The implementation of pedestrian detection is typically performed in one of two ways: the detection approach based on predefined features (shallow learning method), and detection methodology based on self-learning features (deep learning method). The pedestrian detection approach based on shallow learning method applies the predefined feature representation algorithm to extract pedestrian features, while the classifier classifies the objects according to the similarity between the features of objects and the pedestrian model obtained in the training process. This approach is regarded as the classical machine learning method, and is still applied in many commercial application scenarios. At the same time, the pedestrian detection method based on deep learning does not involve a predefined feature representation model. The method has the ability of the self-learning, by which it may learn the pedestrian feature representation model in the training process, and it has the ability to classify the detected objects in the testing process. The entire learning process of pedestrian detection based on the deep learning method does not require manual participation, and the detection performance is significantly improved.

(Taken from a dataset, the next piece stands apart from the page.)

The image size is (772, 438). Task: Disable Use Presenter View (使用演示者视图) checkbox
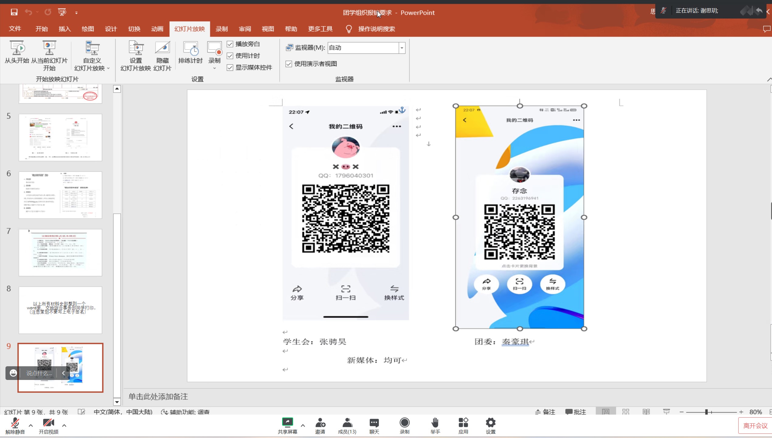pyautogui.click(x=289, y=64)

For these reasons, the deep learning method has received great attention in recent years.
However, with the continuous research on deep learning, its limitations have become more obvious. In order to reduce the error rate of the algorithm, the deep learning model has high requirements on the quantity and quality of hardware and training samples. This prevents deep learning from being deployed to embedded devices. In the case of insufficient training samples, the deep learning model falls into the overfitting phenomenon too early, and the error rate distance theory results will have a large gap. In the other hand, in the process of training, the requirements of hardware and training samples for shallow learning are far lower than those for deep learning. Therefore, the rapid growth of deep learning does not mean the end of shallow learning. Shallow learning method can be used as an auxiliary means to improve the detection performance of deep learning method. It is still necessary to carry out research on shallow learning method.
Within the pedestrian detection problem, feature representation has been considered one of the most important aspects. Determining image features that can efficiently and effectively discriminate pedestrians from cluttered backgrounds has been the focus of the community. Histogram of Oriented Gradients (HOG) (Dalal & Triggs, 2005a) is one of the most common hand-crafted image features for pedestrian detection. It describes the distribution of pixel gradients in a region of interest by counting the magnitudes and orientations of pixel gradients. Therefore, HOG is widely considered less complex and more comprehensible while still being effective for characterizing the target’s contour. As a consequence, many excellent detectors (Cheng, Zhang, Lin, & Torr, 2014; P. Felzenszwalb, McAllester, & Ramanan, 2008; Walk, Majer, Schindler, & Schiele, 2010; Y. Zhao, Zhang, Cheng, & Wei, 2015) combine HOG with other features to form multi-channel filters. Thus, HOG still remains a valuable research tool. One critical flaw in the method of HOG, however, is the lack of neighborhood relationships among blocks, which is important information. The algorithms mentioned above involve no discussion from neighboring relationships point of view.